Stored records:

______

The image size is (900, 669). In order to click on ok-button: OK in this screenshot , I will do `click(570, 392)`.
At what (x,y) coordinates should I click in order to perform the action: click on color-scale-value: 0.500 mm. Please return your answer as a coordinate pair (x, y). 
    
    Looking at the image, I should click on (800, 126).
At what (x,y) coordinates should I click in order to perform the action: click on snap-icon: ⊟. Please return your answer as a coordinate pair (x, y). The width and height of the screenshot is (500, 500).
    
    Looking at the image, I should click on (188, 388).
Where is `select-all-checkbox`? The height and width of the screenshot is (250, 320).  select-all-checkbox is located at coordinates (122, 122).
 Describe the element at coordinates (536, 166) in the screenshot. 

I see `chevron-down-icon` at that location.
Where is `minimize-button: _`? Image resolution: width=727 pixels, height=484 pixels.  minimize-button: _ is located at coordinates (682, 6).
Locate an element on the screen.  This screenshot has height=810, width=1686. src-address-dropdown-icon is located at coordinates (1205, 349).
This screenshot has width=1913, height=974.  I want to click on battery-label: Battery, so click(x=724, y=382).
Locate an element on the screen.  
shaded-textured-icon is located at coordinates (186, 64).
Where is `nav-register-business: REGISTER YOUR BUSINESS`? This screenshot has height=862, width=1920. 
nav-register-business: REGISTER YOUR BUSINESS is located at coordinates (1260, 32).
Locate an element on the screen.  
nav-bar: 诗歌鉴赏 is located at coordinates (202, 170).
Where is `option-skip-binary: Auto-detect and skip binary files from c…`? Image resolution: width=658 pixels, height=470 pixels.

______

_YOUR INSTRUCTIONS_:
Reproduce the stretch from the line containing "on color-scale-value: 0.500" through the end of the entries, swapping "coordinate pair" for "point" and keeping everything else unchanged.

_THE COMPLETED TASK_:
At what (x,y) coordinates should I click in order to perform the action: click on color-scale-value: 0.500 mm. Please return your answer as a point (x, y). 
    
    Looking at the image, I should click on (800, 126).
At what (x,y) coordinates should I click in order to perform the action: click on snap-icon: ⊟. Please return your answer as a point (x, y). The width and height of the screenshot is (500, 500).
    
    Looking at the image, I should click on (188, 388).
Where is `select-all-checkbox`? The height and width of the screenshot is (250, 320).  select-all-checkbox is located at coordinates (122, 122).
 Describe the element at coordinates (536, 166) in the screenshot. 

I see `chevron-down-icon` at that location.
Where is `minimize-button: _`? Image resolution: width=727 pixels, height=484 pixels.  minimize-button: _ is located at coordinates (682, 6).
Locate an element on the screen.  This screenshot has height=810, width=1686. src-address-dropdown-icon is located at coordinates (1205, 349).
This screenshot has width=1913, height=974.  I want to click on battery-label: Battery, so click(x=724, y=382).
Locate an element on the screen.  
shaded-textured-icon is located at coordinates (186, 64).
Where is `nav-register-business: REGISTER YOUR BUSINESS`? This screenshot has height=862, width=1920. 
nav-register-business: REGISTER YOUR BUSINESS is located at coordinates (1260, 32).
Locate an element on the screen.  
nav-bar: 诗歌鉴赏 is located at coordinates (202, 170).
Where is `option-skip-binary: Auto-detect and skip binary files from c…`? Image resolution: width=658 pixels, height=470 pixels.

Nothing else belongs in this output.